“It is a personal and official insult,” said Philippines President Rodrigo Duterte of Prime Minister Justin Trudeau’s criticism of his war on drugs … a campaign which has seen more than 12,000 people killed, according to Human Rights Watch — 2,555 of them by the Philippine National Police.
“It angers me when you are a foreigner, you do not know what exactly is happening in this country,” Duterte fumed. “You don’t even investigate.”
Actually, thanks to the work of human rights groups, we have a pretty good idea of what’s going on in the Philippines — and the picture is chilling. “If I make it to the presidential palace,” Duterte declared during his presidential campaign, “I will do just what I did as mayor [of Davao City]. You drug pushers, holdup men and do-nothings, you better get out because I’ll kill you.”

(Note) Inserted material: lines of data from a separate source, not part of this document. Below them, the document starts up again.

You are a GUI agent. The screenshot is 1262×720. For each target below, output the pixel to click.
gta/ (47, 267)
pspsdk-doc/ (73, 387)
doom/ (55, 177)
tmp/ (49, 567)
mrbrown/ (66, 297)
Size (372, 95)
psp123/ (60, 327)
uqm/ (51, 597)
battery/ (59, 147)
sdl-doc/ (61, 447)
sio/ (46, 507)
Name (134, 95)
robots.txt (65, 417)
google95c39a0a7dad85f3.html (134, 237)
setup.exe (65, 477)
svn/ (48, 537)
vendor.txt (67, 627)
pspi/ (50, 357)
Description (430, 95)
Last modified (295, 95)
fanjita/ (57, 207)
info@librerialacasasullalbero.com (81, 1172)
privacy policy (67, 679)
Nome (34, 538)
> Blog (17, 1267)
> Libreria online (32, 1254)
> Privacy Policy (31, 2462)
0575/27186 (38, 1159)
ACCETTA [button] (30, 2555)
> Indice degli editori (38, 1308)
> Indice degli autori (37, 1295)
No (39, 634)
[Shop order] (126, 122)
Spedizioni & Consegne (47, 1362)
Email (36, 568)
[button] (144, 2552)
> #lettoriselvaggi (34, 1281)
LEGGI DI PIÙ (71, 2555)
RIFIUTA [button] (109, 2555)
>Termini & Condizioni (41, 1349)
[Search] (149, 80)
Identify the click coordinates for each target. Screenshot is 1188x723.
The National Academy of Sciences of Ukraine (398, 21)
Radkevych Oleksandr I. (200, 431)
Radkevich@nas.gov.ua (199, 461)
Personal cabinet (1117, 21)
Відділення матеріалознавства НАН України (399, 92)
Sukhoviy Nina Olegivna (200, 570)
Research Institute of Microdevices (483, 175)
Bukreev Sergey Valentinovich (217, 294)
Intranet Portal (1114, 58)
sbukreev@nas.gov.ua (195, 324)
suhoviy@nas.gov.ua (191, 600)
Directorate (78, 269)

Shortly after coming to power, Duterte extended the threat to users: “There’s three million drug addicts. I’d be happy to slaughter them.” High-ranking police officials claimed that police subsequently received cash bounties for executing drug suspects, planted evidence at crime scenes and orchestrated killings by vigilante groups — murders which sometimes came at the rate of dozens in a single night, mostly in poor neighborhoods.
Duterte’s war has killed children, too — and not always inadvertently. In August 2017, the murder of 17-year-old Kian Loyd delos Santos — a youth whose family claims had no involvement whatsoever in the drug trade — outraged the nation. Church leaders decreed that church bells would ring every 15 minutes for three months to protest the extrajudicial killings, while some of Duterte’s political allies broke ranks and signed a resolution condemning “the recent spate of abuses by police resulting in excessive and unnecessary deaths in the conduct of the campaign against drugs.”
Duterte met with the parents of the slain teenager — but while addressing the boy’s funeral he vowed that if people resist arrest violently, “the military, you are free to kill the idiots.”